This repository contains scripts for alignment of sequencing data from dual-sgRNA CRISPR screening data. These scripts were adapted from: https://github.com/mhorlbeck/ScreenProcessing
For libraries with IBC, demultiplexing on only the i5 index using the i7 index (IBC) as a read is performed as detailed in : https://gist.github.com/sumeetg23/a064a36801d2763e94da2e191699fb9f. For alignment of data with IBC, use the python script dualguide_UMI_fastqgz_to_counts.py. Example command:
python dualguide_UMI_fastqgz_to_counts.py library.csv IBC_sequences.csv output_directory SampleName1* SampleName2*
For alignment of data without IBC, use the python script dualguide_fastqgz_to_counts.py. Example command:
python dualguide_fastqgz_to_counts.py library.csv output_directory SampleName1* SampleName2*
In these examples, there are a few inputs to the command:
-
library.csv is the library file containing the following columns: 'sgID_AB','sgID_A','protospacer_A','sgID_B','protospacer_B'. The 'protospacer_A' and 'protospacer_B' columns contain the 20bp nucleotide sequence of the sgRNA in position A and the sgRNA in position B in the library, respectively.
-
IBC_sequences.csv is the IBC sequence file containing only a single column named 'UMI' containing the 8bp nucleotide sequence of the IBC.
-
"output_directory" is the name of the output directory where you will find the output count files.
-
SampleName1* and SampleName2* are fastq files following standard naming convention (eg, SampleName1_S1_L001_R1_001.fastq.gz). Unix wildcards can be used to select multiple files at once. The script will search for all *.fastq.gz, *.fastq, and *.fa(/fasta/fna) files with the given wildcard name and detect the read 1 and read 2 files.

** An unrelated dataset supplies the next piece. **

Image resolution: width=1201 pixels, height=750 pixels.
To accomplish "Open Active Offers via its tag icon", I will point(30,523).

The script will output two files of counts for each sample: *.all.aligned.counts.txt and *.AB.match.counts.txt.
*.all.aligned.counts.txt contains the number of counts for every sgRNA A - sgRNA B - IBC combination aligned in the reads (including both pairs denoted in the library table and recombined pairs). The first column denotes the name of the name of the sgRNA A - sgRNA B - IBC combination where the names are separated by "++" delimiters. The second column denotes the number of reads aligning to this element.

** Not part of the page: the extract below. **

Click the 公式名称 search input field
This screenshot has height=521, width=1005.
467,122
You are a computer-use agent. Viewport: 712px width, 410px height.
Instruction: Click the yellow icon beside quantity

*.AB.match.counts.txt contains the number of counts for sgRNA A - sgRNA B - IBC combinations aligned including only pairs denoted in the library table (excluding recombined pairs). The first column denotes the name of the name of the sgRNA A - sgRNA B - IBC combination where the names are separated by "++" delimiters. The second column denotes the number of reads aligning to this element.

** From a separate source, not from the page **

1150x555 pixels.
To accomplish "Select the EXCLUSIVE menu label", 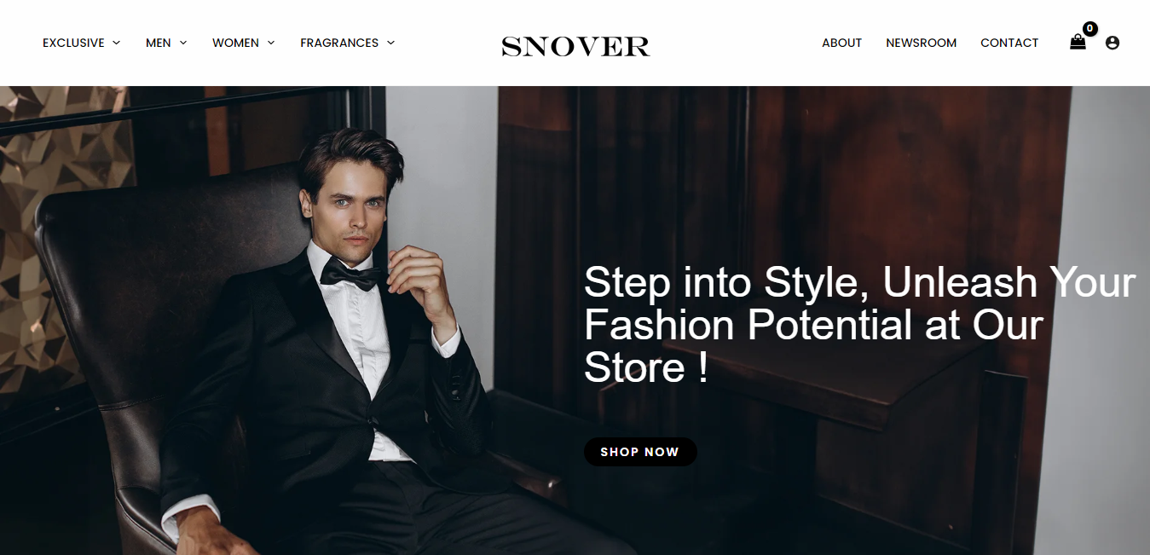I will (x=73, y=43).
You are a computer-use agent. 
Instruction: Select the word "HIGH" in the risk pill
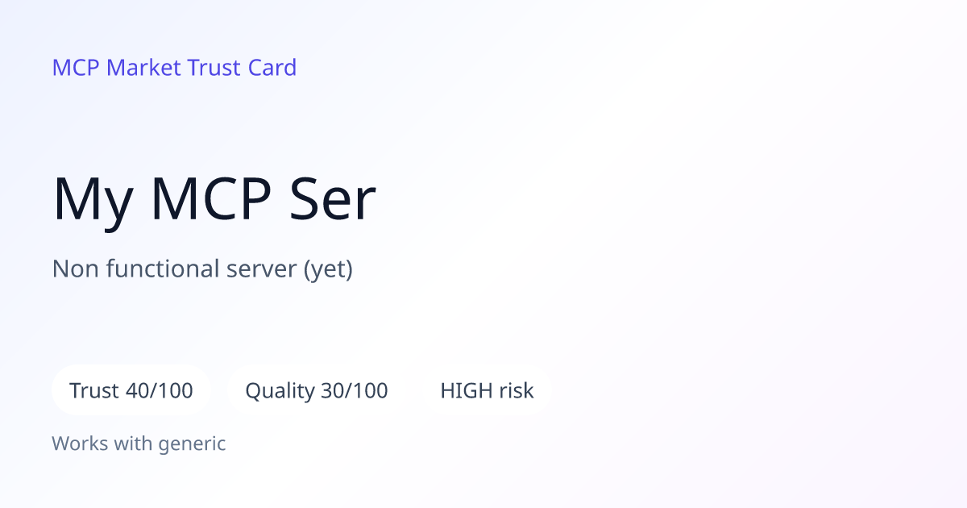465,391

These output count files can be used to calculate the enrichment of each sgRNA between screen arms in python or MaGECK.
These scripts will also output statistics detailing the (i) the number of reads that mapped to an sgRNA/IBC in the library by position and (ii) the number of reads with mapped sgRNAs that do not match the library and thus represent recombined reads to standard output.